>> BEGIN Document passage

Google Will Help Women And Minorities Learn Coding For Free

Partnership with Code School augment Google’s Women Techmakers Program

Google Women Techmakers Code School Aminatou Sow

Google's $50 million initiative will go towards its Women Techmakers program, funding Code School programs for women and minorities, as well as other initiatives.

Google’s been on a roll as far as diversity in programming goes. Although only 17% of Google employees are women, it was one of the first tech companies to voluntarily release its diversity numbers, showing a significant dearth in the number of women and minorities at the company, and taking steps to encourage underrepresented groups to explore computer science programs.

At Google I/O, its developer conference, the company had more than 1,000 women developers in attendence, and featured an all-women developer team in Nigeria. In addition to the lottery system it uses to give away tickets, Google gave passes to organizations like Women Who Code and the Anita Borg Institute For Women and Technology.

Now, Google’s Women Techmakers’ initiative is teaming up with Code School to get even more people involved in programming.

>> END Document passage

# [What is asked]
Pick up the article above on Google's Women Techmakers partnership with Code School after its final sentence and keep writing it.

>> BEGIN Material provided

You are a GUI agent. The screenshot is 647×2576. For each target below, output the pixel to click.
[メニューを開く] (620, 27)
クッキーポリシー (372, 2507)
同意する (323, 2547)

>> END Material provided

# [Written response]
Google will pay for three months’ worth of Code School for “thousands of accounts,” according to Code School’s blog.

“Together, our goal is to invest in women and minorities so they can continue developing their technical skill sets,” Code School said. “Having access to self-learning programs (such as Code School) is instrumental in that.”

Google’s inclusive programs are more important than ever, with more information being revealed about the demographics of tech companies in Silicon Valley. In Facebook, Yahoo!, and Google, only 2% of employees are black.

Google isn’t indiscriminately passing out codes though, it’s helping women already inside its development community and Google I/O attendees. You can apply for the program through Google’s Women Techmakers’ program. Already have your code? You can redeem your code on Code School’s page.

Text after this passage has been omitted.